I observed 12 visits by females, four between 07:10 and 08:40, eight between 14:30 and 15:50. Disruption by other males was never observed during females' visits. Only one of the observed visits ended in copulation. In this case, the male performed whirring to-and-fro flights while the female was perched at the court on a horizontal branch ∼20 cm above ground; after one of the flights, instead of landing on a perch, the male alighted upon the female, hovering over her during a brief copulation while emitting pee calls, after which he resumed the whirring flights. Within <1 min, the male copulated with the female two more times, performing whirring flights between each copulation, after which the female flew away. After the departure of the female, the male gave a few swee whistles while perched at the court followed by several minutes of silence, after which he started singing actively from a higher song perch.

Male—Male Interactions

Interactions between males in definitive, predefinitive, and juvenile plumage are relatively frequent and appear to be nonaggressive for most part. The main types of male—male interactions observed were temporary associations between territorial and nonterritorial juvenile males, chases, and group perched displays.

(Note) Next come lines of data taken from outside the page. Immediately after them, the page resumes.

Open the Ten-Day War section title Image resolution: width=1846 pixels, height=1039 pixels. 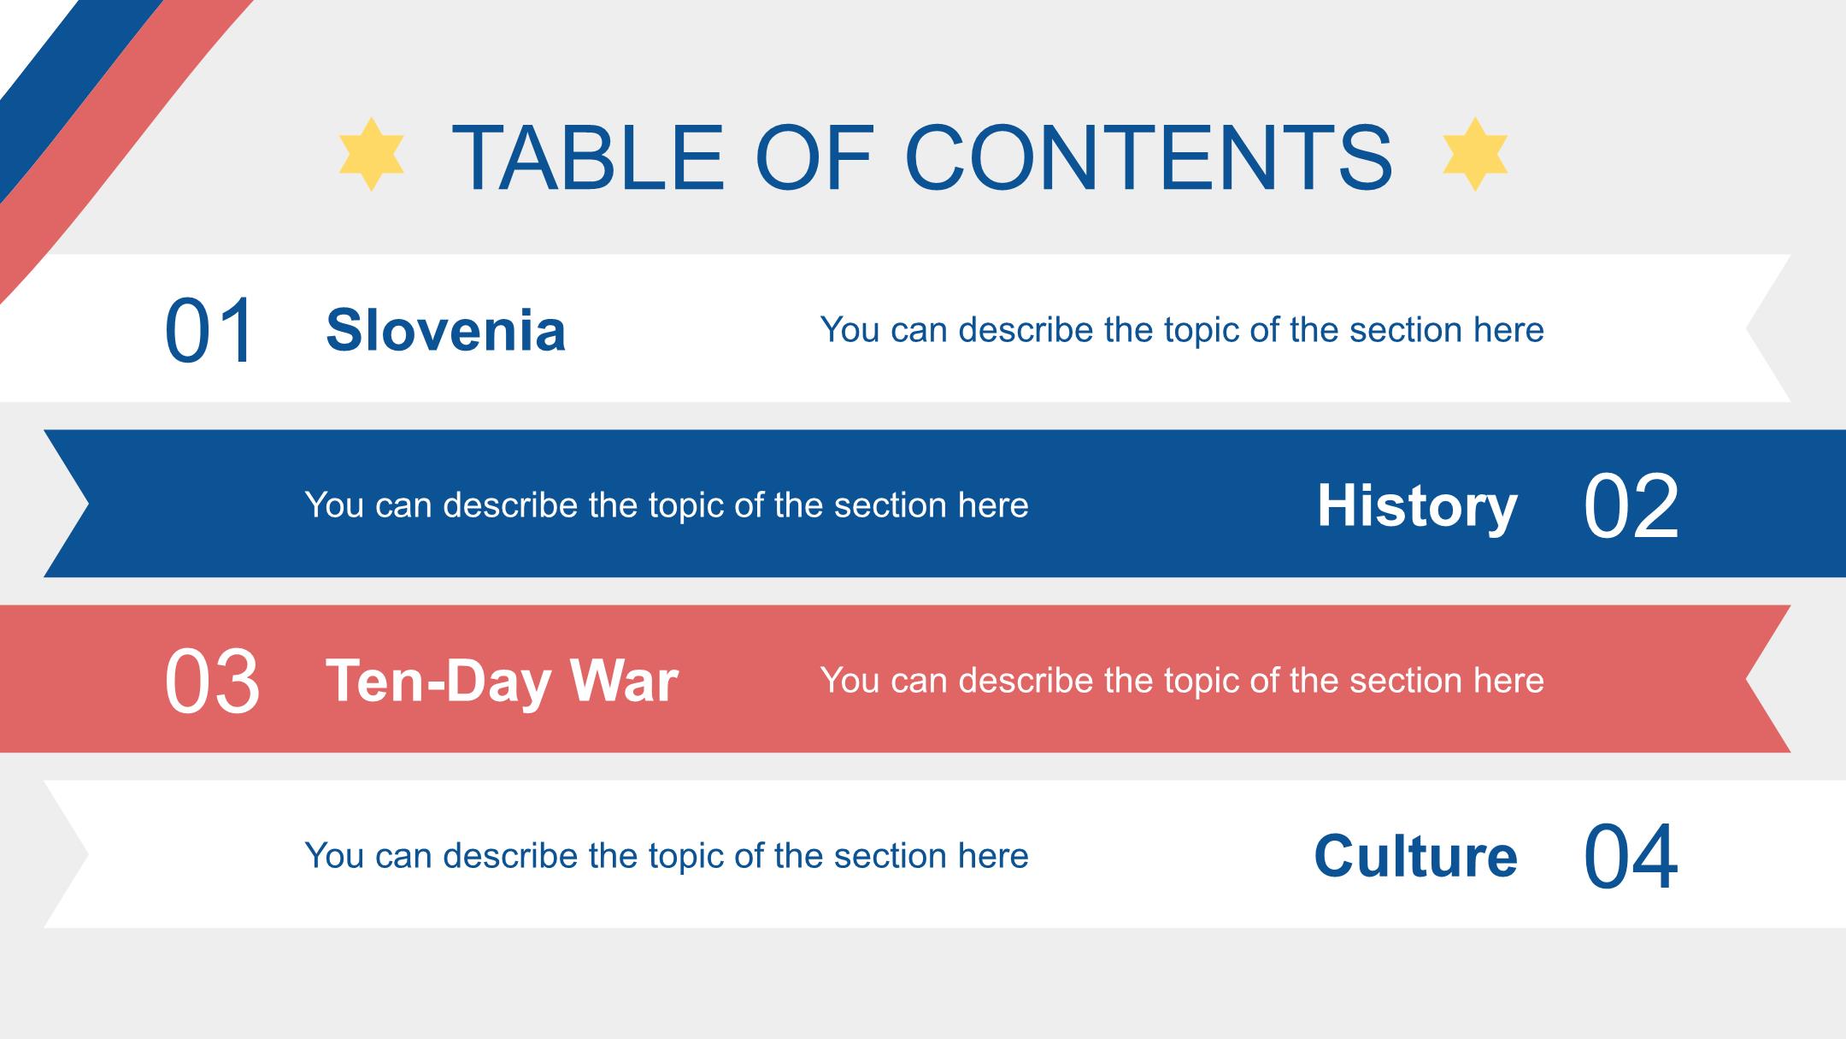502,682
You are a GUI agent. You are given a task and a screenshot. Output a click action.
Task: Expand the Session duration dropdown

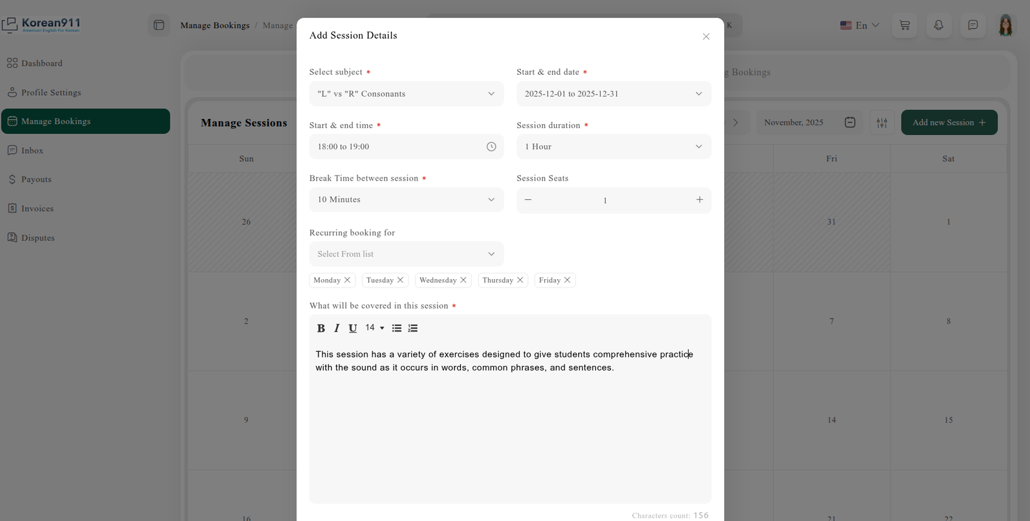[x=613, y=147]
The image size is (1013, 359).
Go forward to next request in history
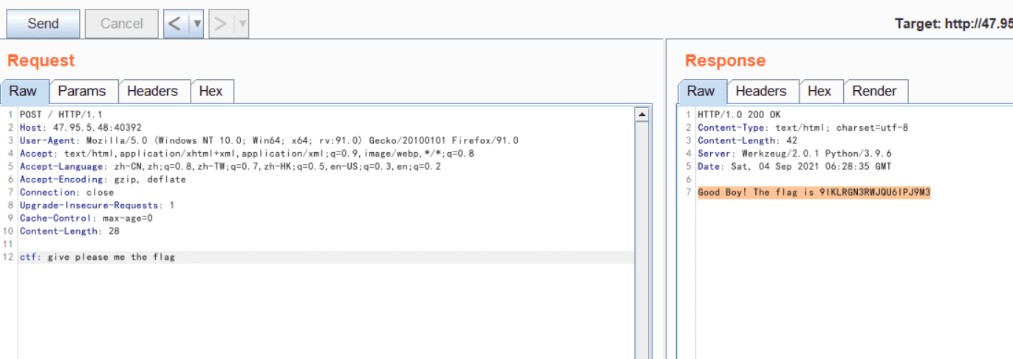point(220,24)
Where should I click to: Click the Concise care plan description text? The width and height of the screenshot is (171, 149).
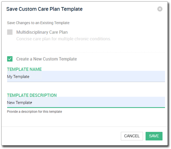coord(64,39)
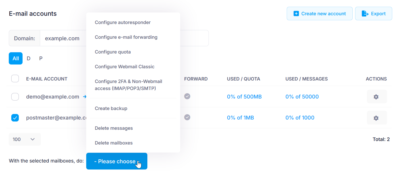401x175 pixels.
Task: Click the gear icon for demo@example.com
Action: pyautogui.click(x=376, y=97)
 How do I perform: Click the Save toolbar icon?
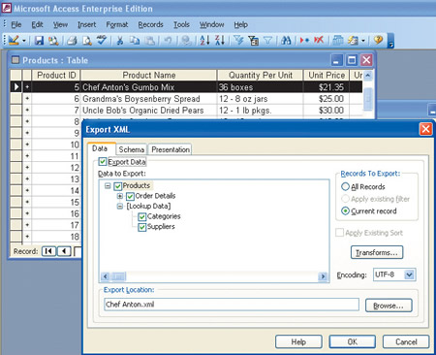pos(39,41)
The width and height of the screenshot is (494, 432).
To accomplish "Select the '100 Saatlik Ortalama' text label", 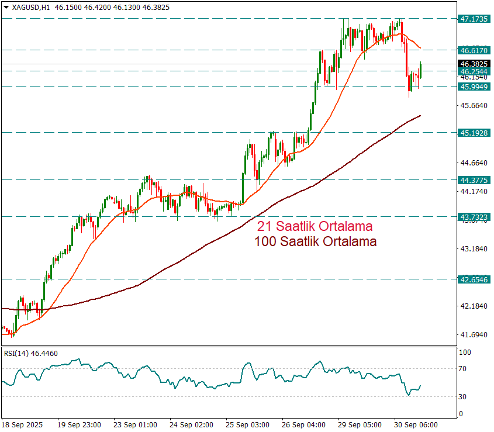I will tap(316, 241).
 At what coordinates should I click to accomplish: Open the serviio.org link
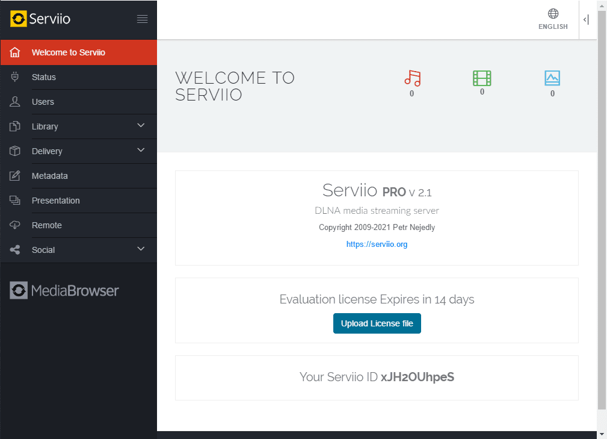[x=377, y=244]
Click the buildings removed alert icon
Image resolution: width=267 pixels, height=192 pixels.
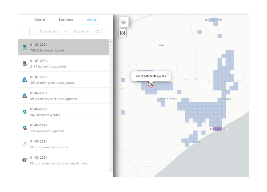(x=25, y=63)
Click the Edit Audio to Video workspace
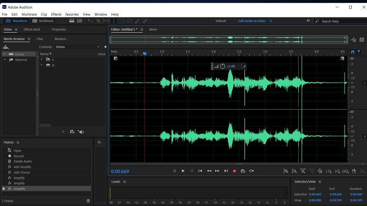Screen dimensions: 367x206 (x=252, y=21)
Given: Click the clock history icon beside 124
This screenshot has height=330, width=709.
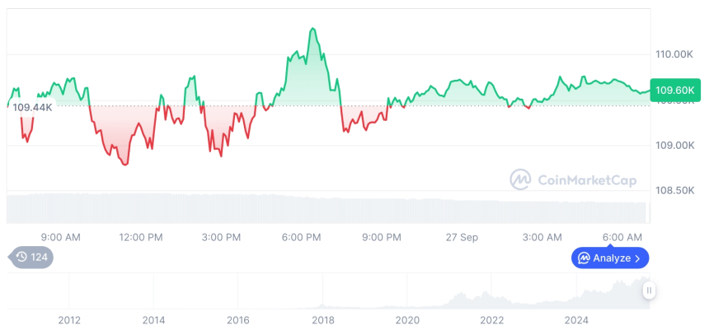Looking at the screenshot, I should pos(21,258).
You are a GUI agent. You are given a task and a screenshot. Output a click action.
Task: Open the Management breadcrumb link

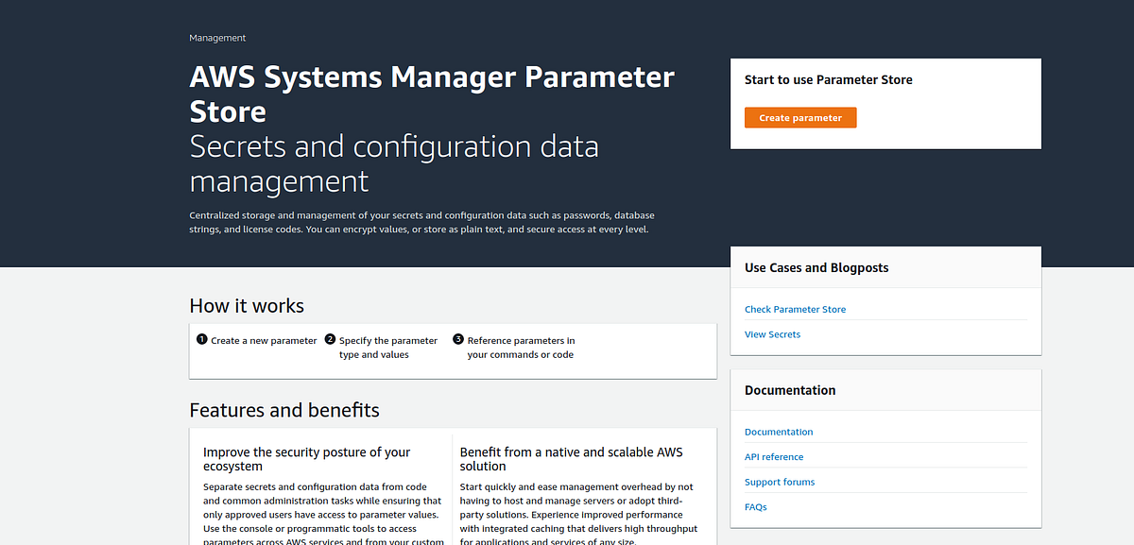click(x=217, y=38)
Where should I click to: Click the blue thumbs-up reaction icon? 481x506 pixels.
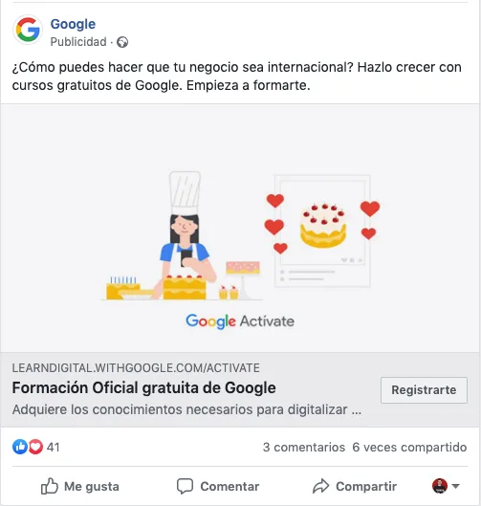[20, 447]
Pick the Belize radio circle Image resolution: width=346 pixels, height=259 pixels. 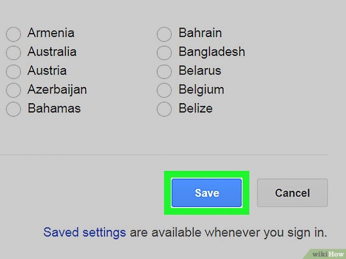164,109
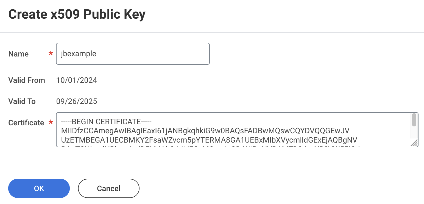Click the Valid From label
Image resolution: width=424 pixels, height=204 pixels.
tap(27, 80)
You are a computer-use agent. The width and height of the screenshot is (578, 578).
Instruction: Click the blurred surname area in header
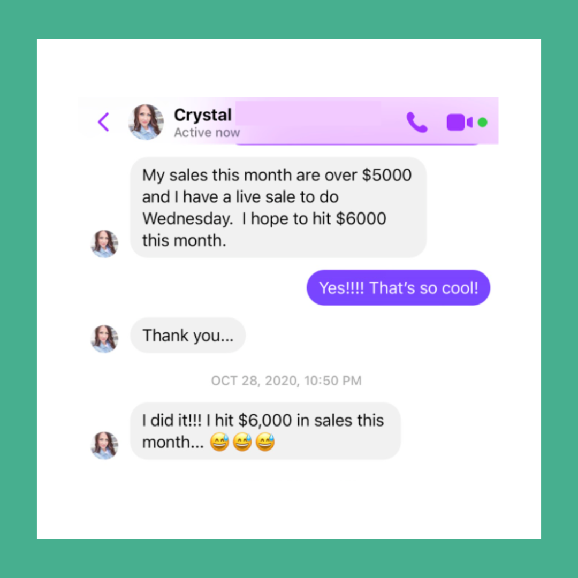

Interactions between territorial and juvenile males. Green juvenile males do not hold stable territories. Although they sometimes hold loose territories on the periphery of leks for short periods during the breeding season, their presence on these territories is not predictable. Juvenile males were frequently observed associating with territorial males. Usually, such associations seem to be directed toward a specific territorial male and may last several hours during a day and several days in a row. Juveniles are usually tolerated by territorial males and not chased away. While on the territory, juvenile males usually vocalize actively, emitting chí-wrr and swee calls from song perches, and practice courtship displays at the dance court, alone or together with the resident male. Both classes of males also frequently engage in chases (below).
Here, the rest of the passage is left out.